**Exercise inputs**
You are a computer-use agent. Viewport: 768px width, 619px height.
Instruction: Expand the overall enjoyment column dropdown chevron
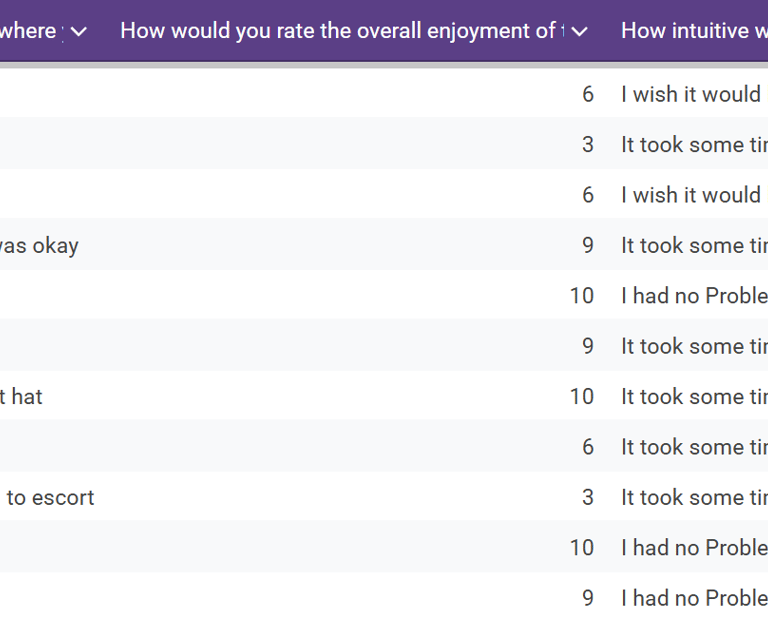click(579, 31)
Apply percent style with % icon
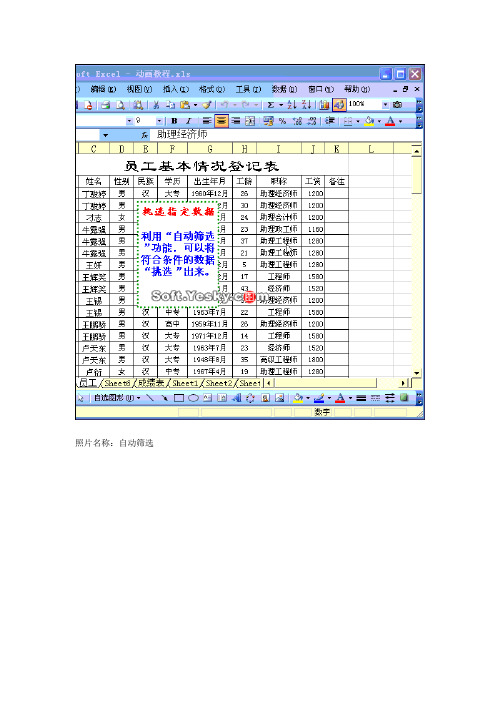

==

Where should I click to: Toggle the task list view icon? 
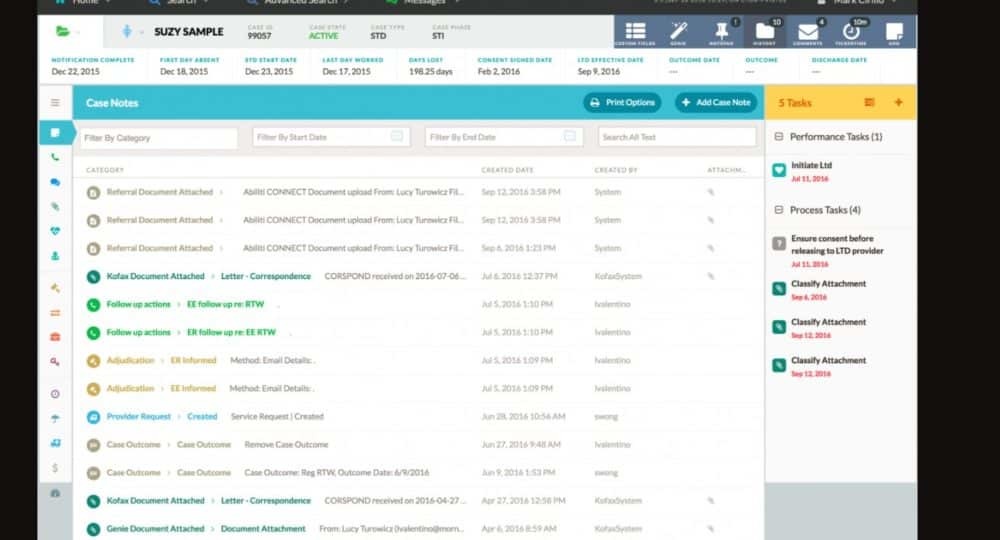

**How to complete this task**
For each line of the entries that holds the word "icon", pull that line out.

**Result of the task**
Apply percent style with % icon
Where should I click to: Toggle the task list view icon? 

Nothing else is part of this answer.